The band even gets downright anthemic – but still, of course, a little bit weird – on “Long Rider.” The record reminds listeners what made the band so legendary to begin with, while it demonstrates that the Pixies are far from a nostalgia act.
Beneath the Eyrie is arguably the strongest of the three studio efforts you’ve put out since reuniting. Did you go into this record with any particular intentions?
Joey Santiago: Not really. We were just coming in with a collection of songs. We demoed it, we weeded out the ones that were the weakest – or what Tom [Dalgety, producer] thought were the weakest ones – and we made the record we were comfortable making. But we didn’t really have any intentions of what it should sound like.
Black Francis: We usually try not to get too boxed in by any preconceived attitudes. We mostly just want it to be interesting and not boring. But if there was one suggestion that was on the table, I suppose it was the very loose idea of “the gothic,” whatever that means.
Whether it was literary or in a cliché way, or even in a way that sounded musically like so-called goth music, there was this idea that if the gothic showed up, and if it revealed itself, we wouldn’t fight it.

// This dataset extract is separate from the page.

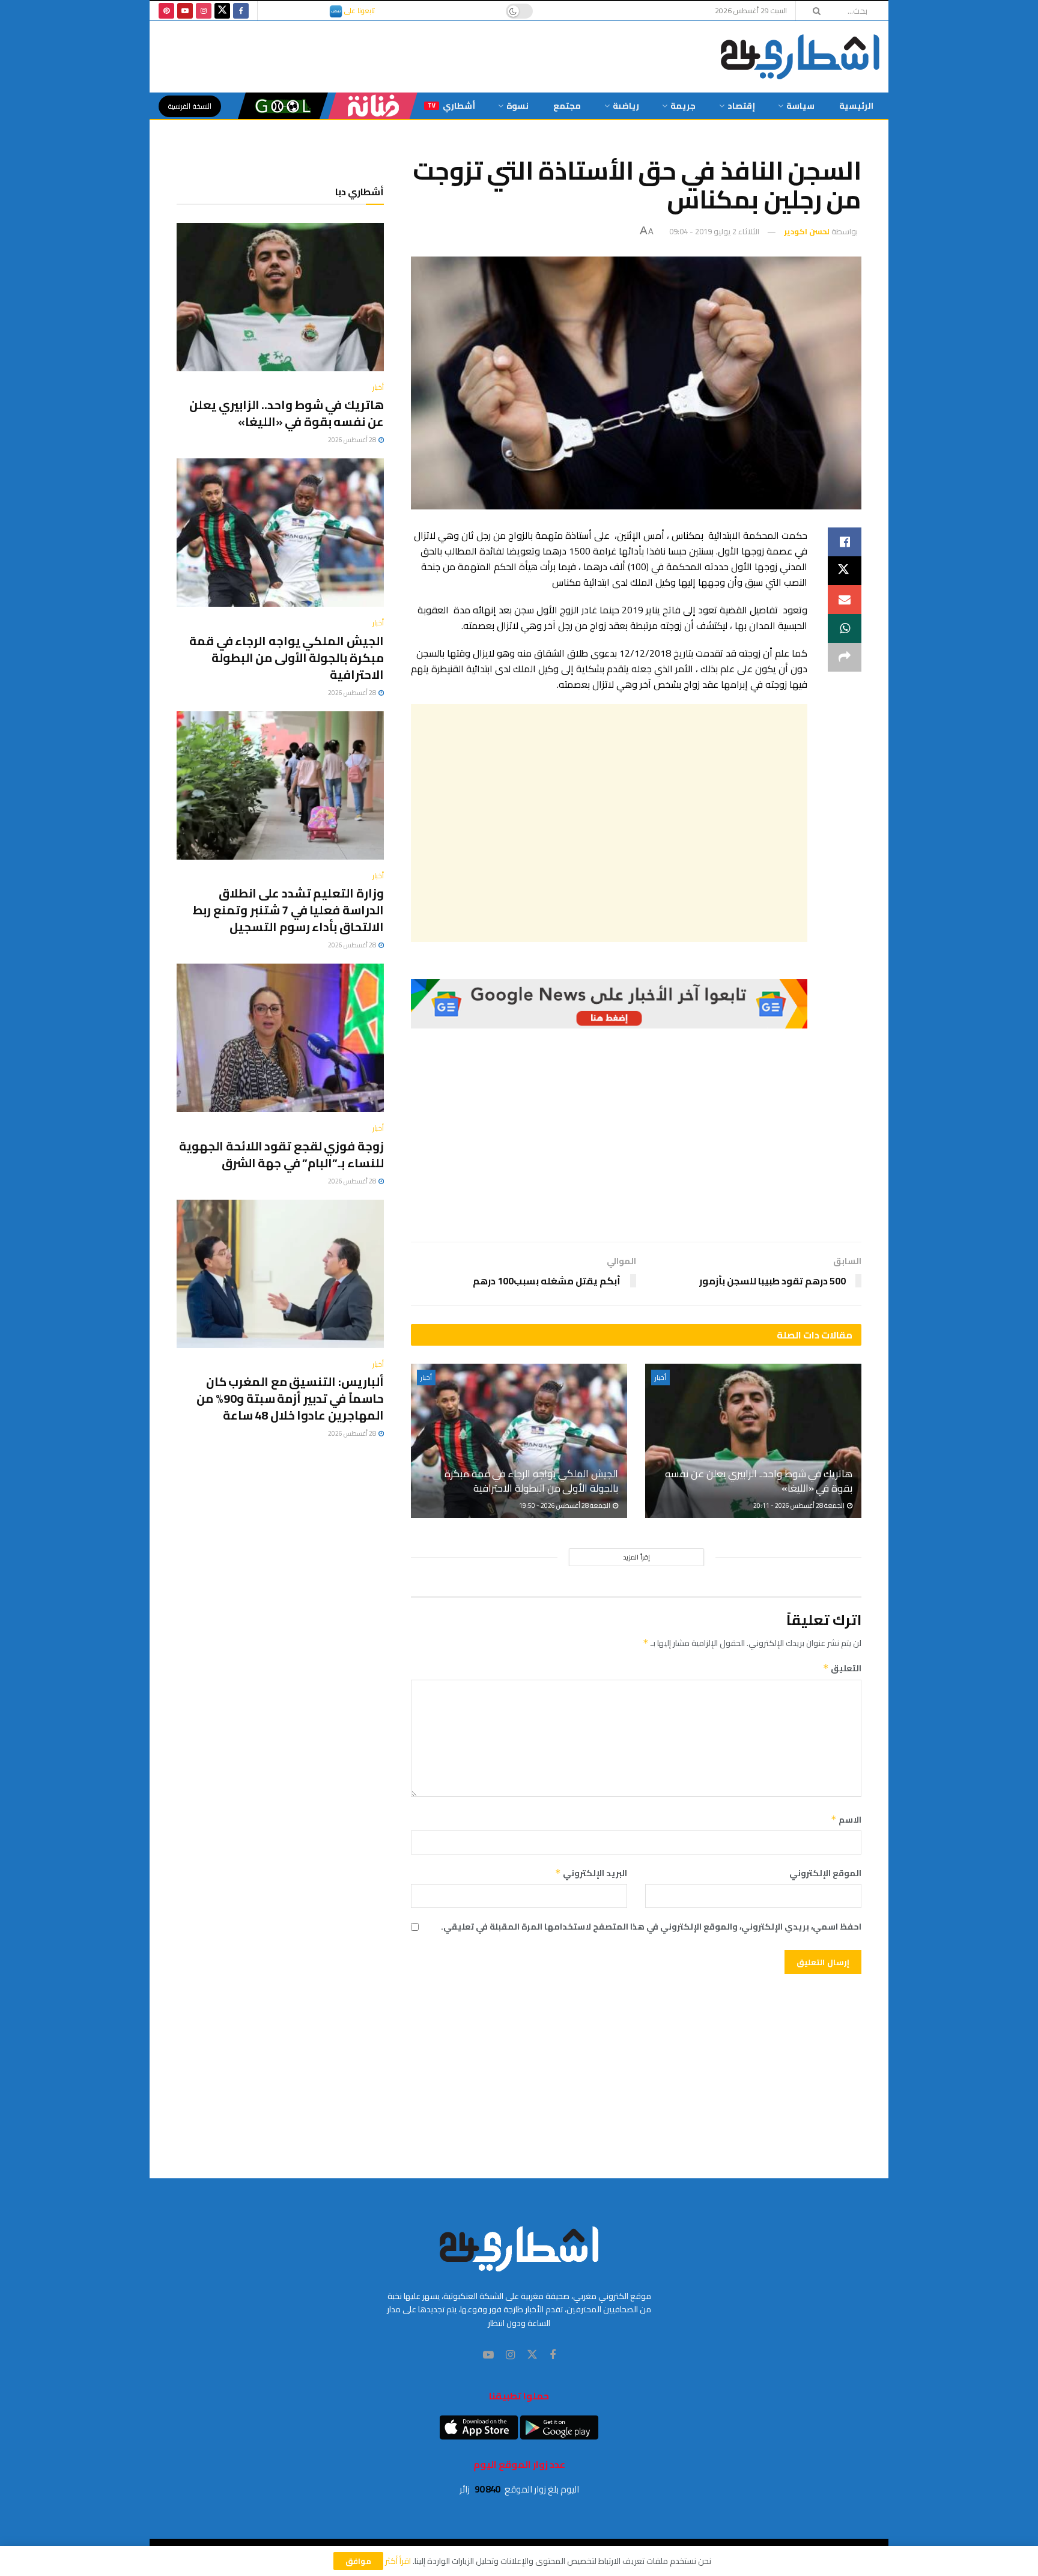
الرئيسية (856, 106)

At the very least, there seems to have been an element of the gothic present in your choice of studio environment. You worked at Dreamland Recordings in upstate New York, which was once a 19th-century church.

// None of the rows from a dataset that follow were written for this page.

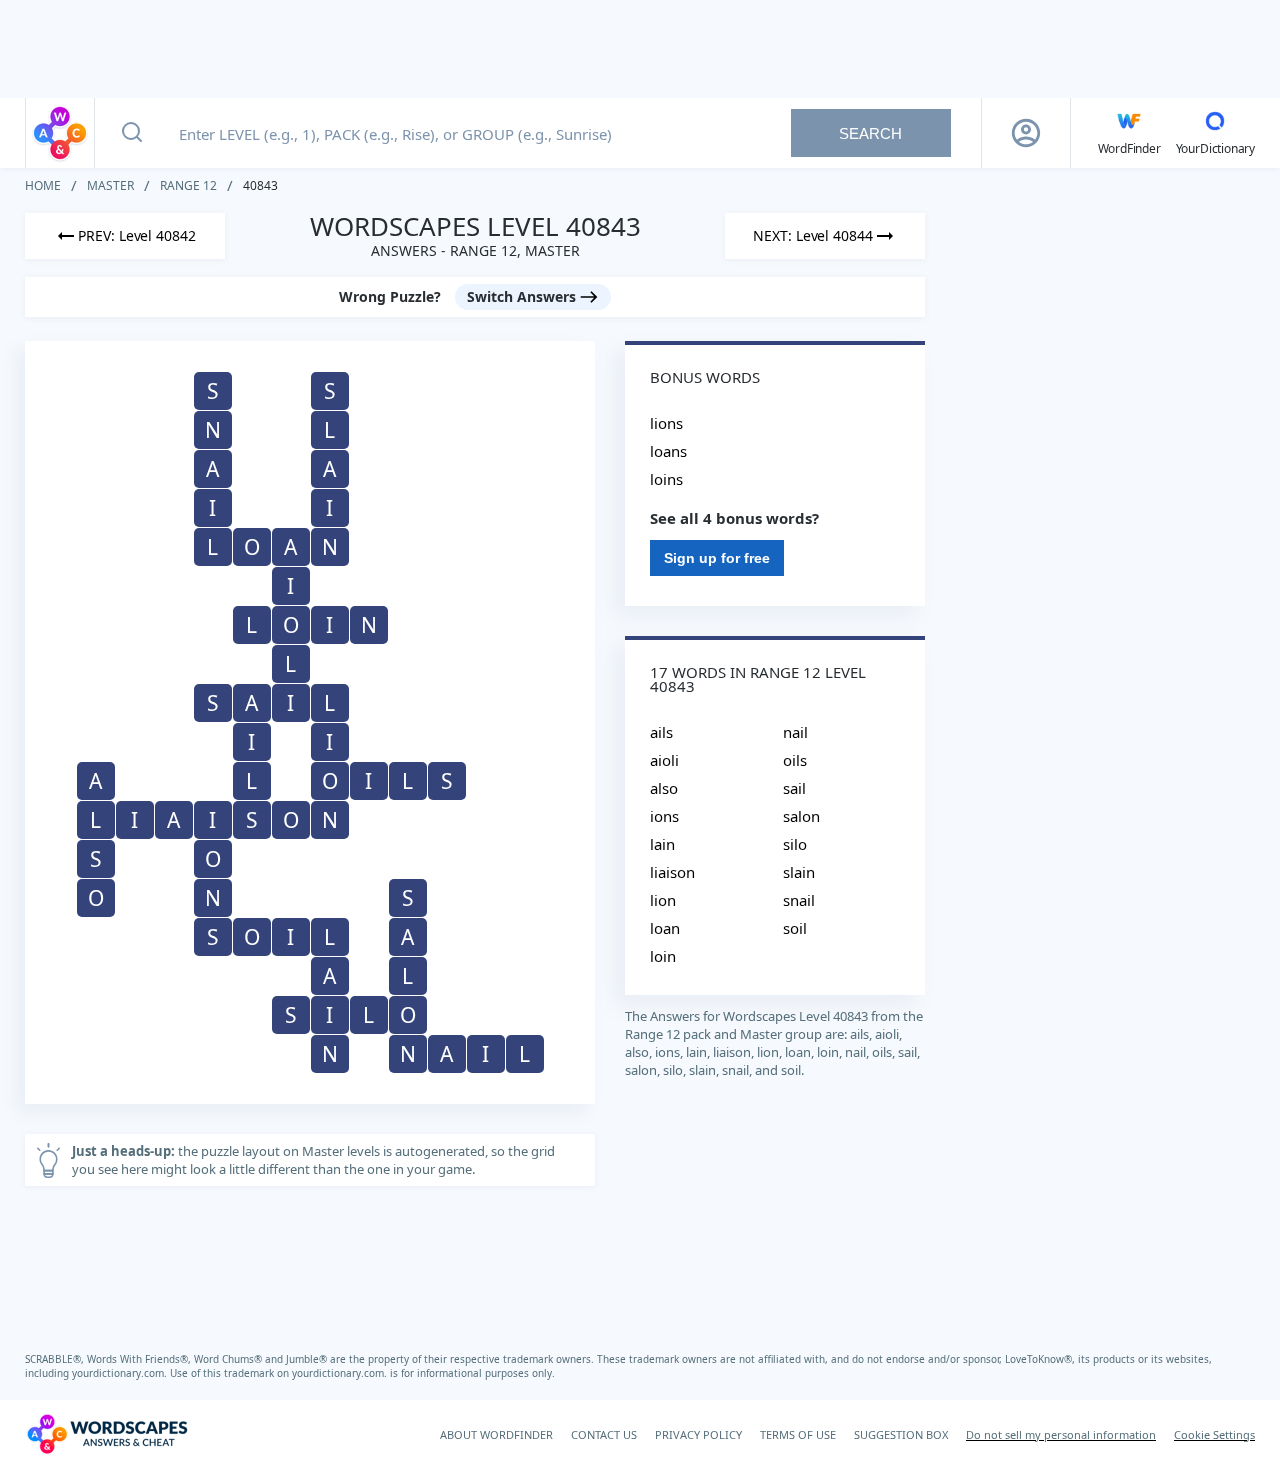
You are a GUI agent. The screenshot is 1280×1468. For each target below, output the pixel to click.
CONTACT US (604, 1434)
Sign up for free (717, 558)
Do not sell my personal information (1061, 1434)
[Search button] (132, 133)
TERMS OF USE (798, 1434)
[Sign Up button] (1026, 133)
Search (870, 133)
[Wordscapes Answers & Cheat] (60, 133)
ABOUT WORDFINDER (496, 1434)
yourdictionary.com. (121, 1373)
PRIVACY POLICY (698, 1434)
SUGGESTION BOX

Santiago: Oh, yeah. We were in an old church, it was the wintertime. Things were dead. If we made this record at the Grand Canyon, I would say it probably would have had a different vibe.
Francis: But we would never pick a studio based on, you know, “Is the ambience going to work for the theatrical affectations that we’re sort of sporting?” It’s much more that we showed up and it was, like, me and [Tom Dalgety] going – wink-wink – “Looks pretty gothic out there, eh?”

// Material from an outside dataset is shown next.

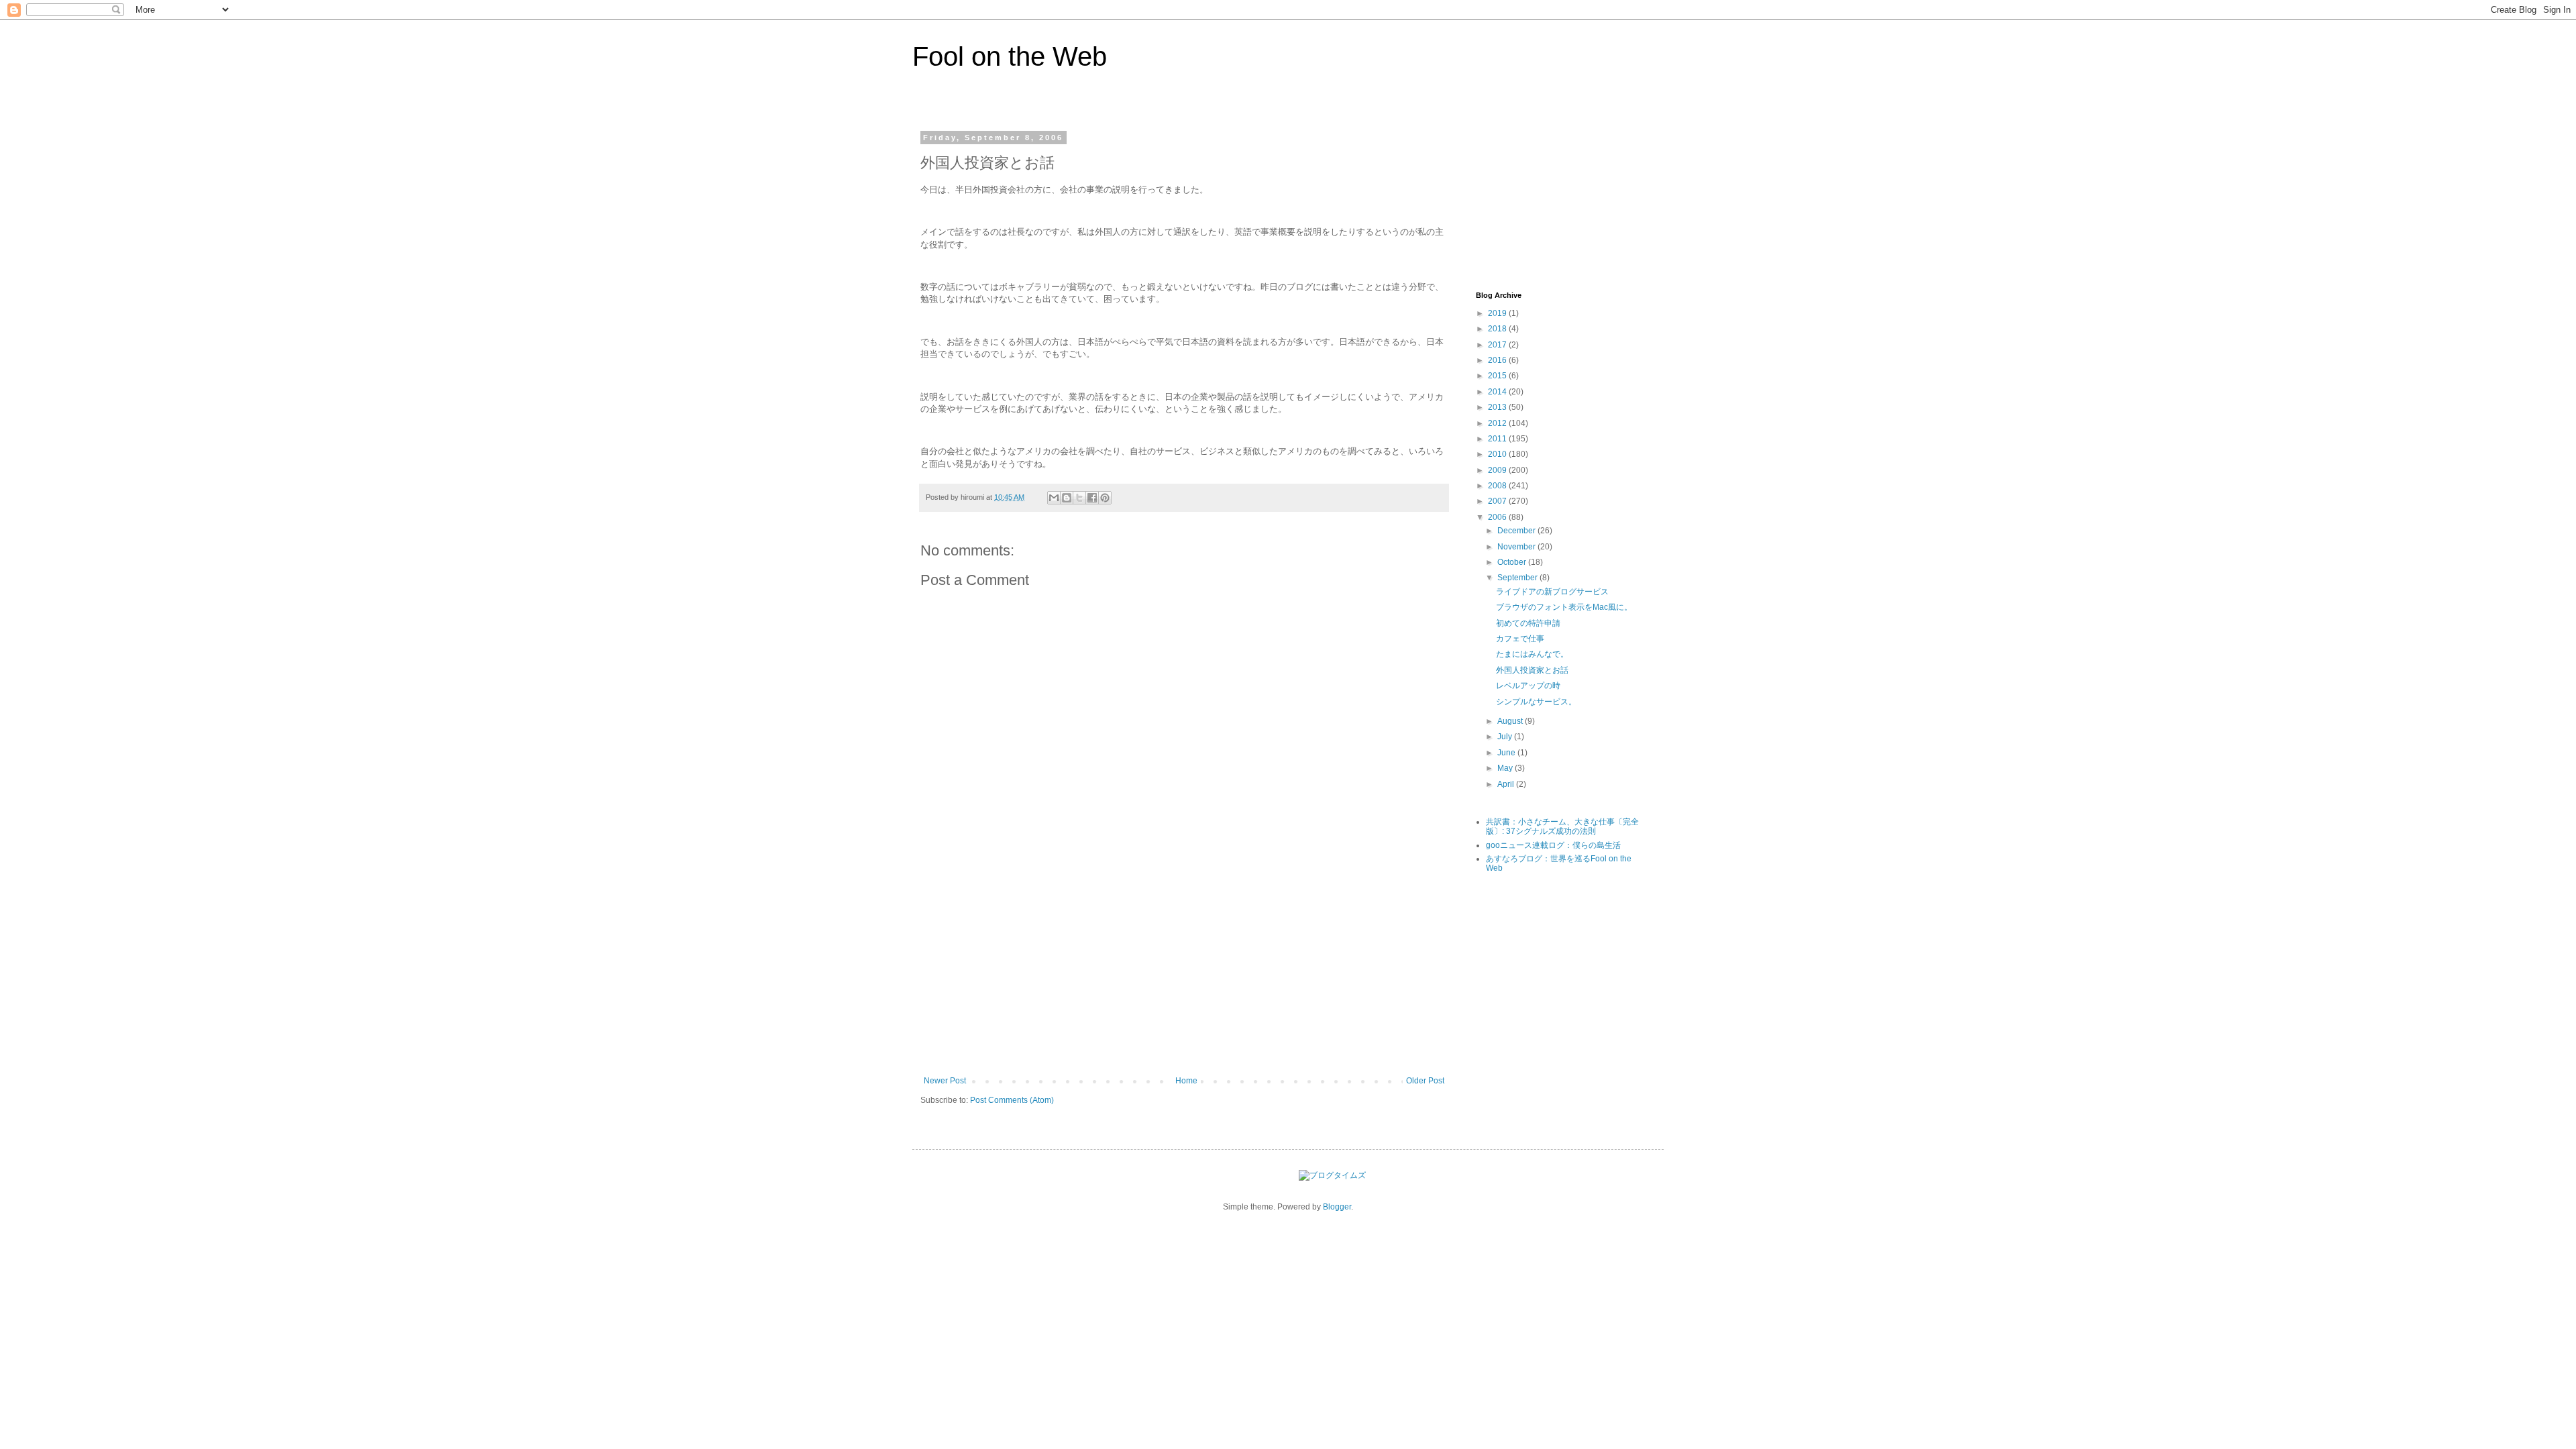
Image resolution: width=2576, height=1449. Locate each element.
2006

But the environment was very headless horseman, the swamp, the ghost in the attic. It had all of that kind of stuff going on. So that was nice.
Charles, in a recent podcast chronicling the recording sessions for the album, you mentioned that on the first day of tracking you almost hit a herd of deer on the way to the studio.
Francis: Yeah. I was in a big cargo van with a bunch of gear in it, and I was thinking about this new chord shape I was working on two days before that I liked. I needed a lyric for it. I’m really glad I didn’t have an accident. But I just looked at it like a Buddhist death philosophy kind of thing, where you try to appreciate your life by imagining you’re about to die.
So I was able to take that little moment from before the session and be like, “What if I had hit the deer? Let’s tell the story of that guy.” And it’s a song on the record called “Daniel Boone.”
Speaking of chord shapes, how do the two of you work together as guitarists?
Santiago: Charles will bring in an idea or a lyric or maybe a melody. And then, for the most part, I’m always just concentrating on little chunks of the song. I treat every part – verse, chorus, bridge – as its own entity, its own little song. And the overall goal is to try to have some kind of string around an idea within the verse, chorus, bridge – all the parts – and have that dictate the feel.
But I’m basically at the service of the song. I’m either the shadow in it or a little light in it. It depends on what the song is.
Charles, what do you see as Joey’s role?
Francis: The biggest role Joey has is that he makes it sound like the band. Because when I’m writing a song, it doesn’t always sound like a quote-unquote Pixies song.
Sometimes I’ll make a demo, and it will have the bass and the drums and some rhythm guitar and even my voice, and it still doesn’t necessarily sound like a Pixies song. But when Joey turns on his guitar amplifier and starts to play something, even if it’s a bunch of mistakes because he’s still learning the song or whatever, it’s like, “Oh, now it sounds like the Pixies!” There’s this big shift in terms of the sound of the band.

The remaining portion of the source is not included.